Step-by-Step Solution
Verified Answer
A tossed coin is considered unfair if the number of times it results in heads when tossed 100 times is 59 or more, or 41 or less.
1Step 1: Interpret the Given Inequality
The given inequality is presented in absolute value form, which means the result could be either positive or negative. As such, it defines a range of values.
2Step 2: Solve the Inequality for Positive Case
When the inside of the absolute value is positive, the given inequality becomes \( \frac{h-50}{5} \geq 1.645 \). Multiply each side by 5 to isolate \( h \), resulting in \( h \geq 50 + 5*1.645 = 58.225 \)
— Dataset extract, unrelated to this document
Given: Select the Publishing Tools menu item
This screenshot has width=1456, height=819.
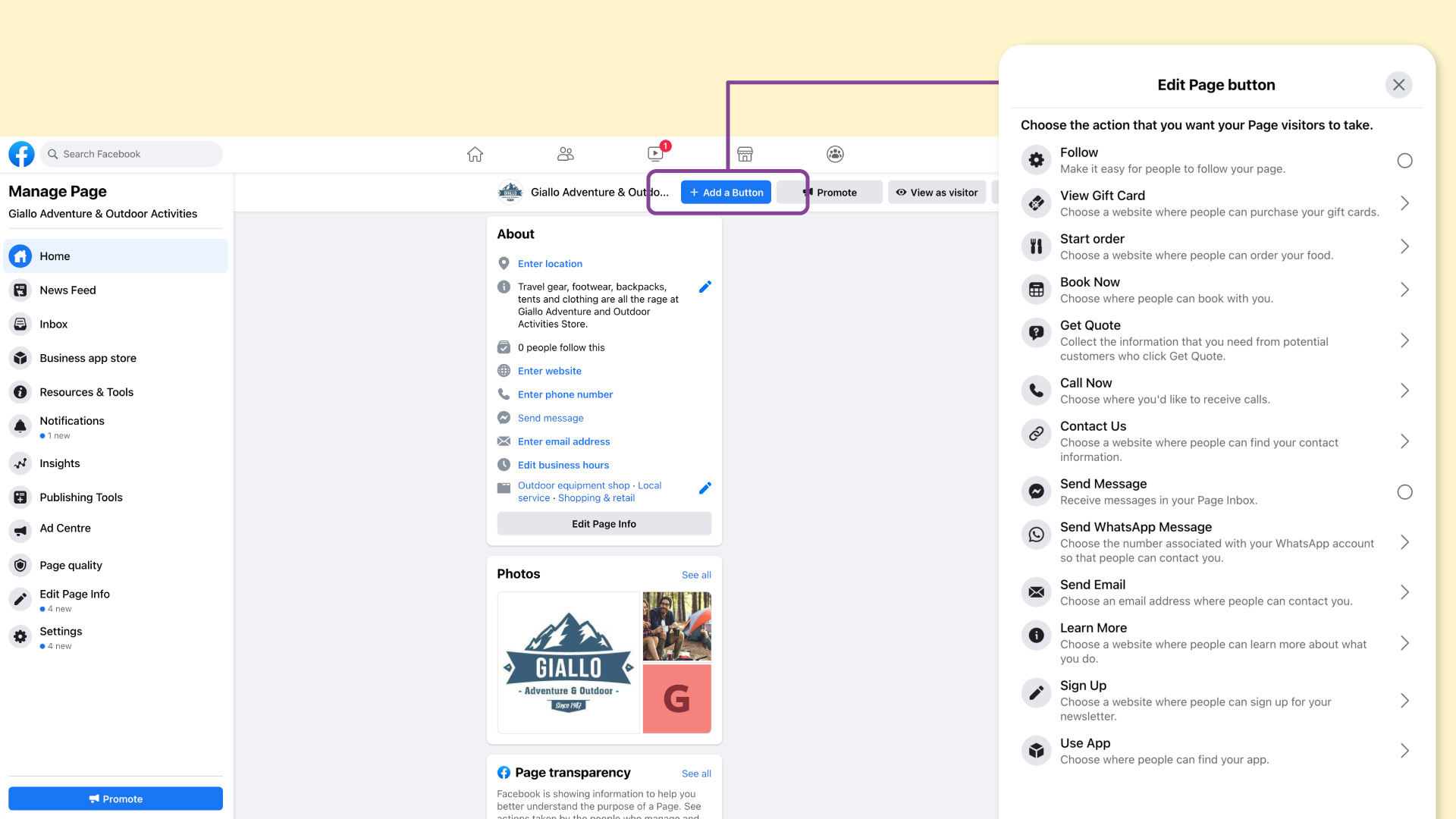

3Step 3: Solve the Inequality for Negative Case
When the inside of the absolute value is negative, the given inequality becomes \( - \frac{h-50}{5} \geq 1.645 \). Once again, multiply each side by 5 and solve for \( h \), resulting in \( h \leq 50 - 5*1.645 = 41.775 \)
4Step 4: Conclude the Results
Since a coin cannot be tossed a fraction of a time, round off to the nearest whole number. Therefore, a coin is considered unfair if it is tossed 100 times and the outcomes that result in heads are '59 and more' or '41 and less'.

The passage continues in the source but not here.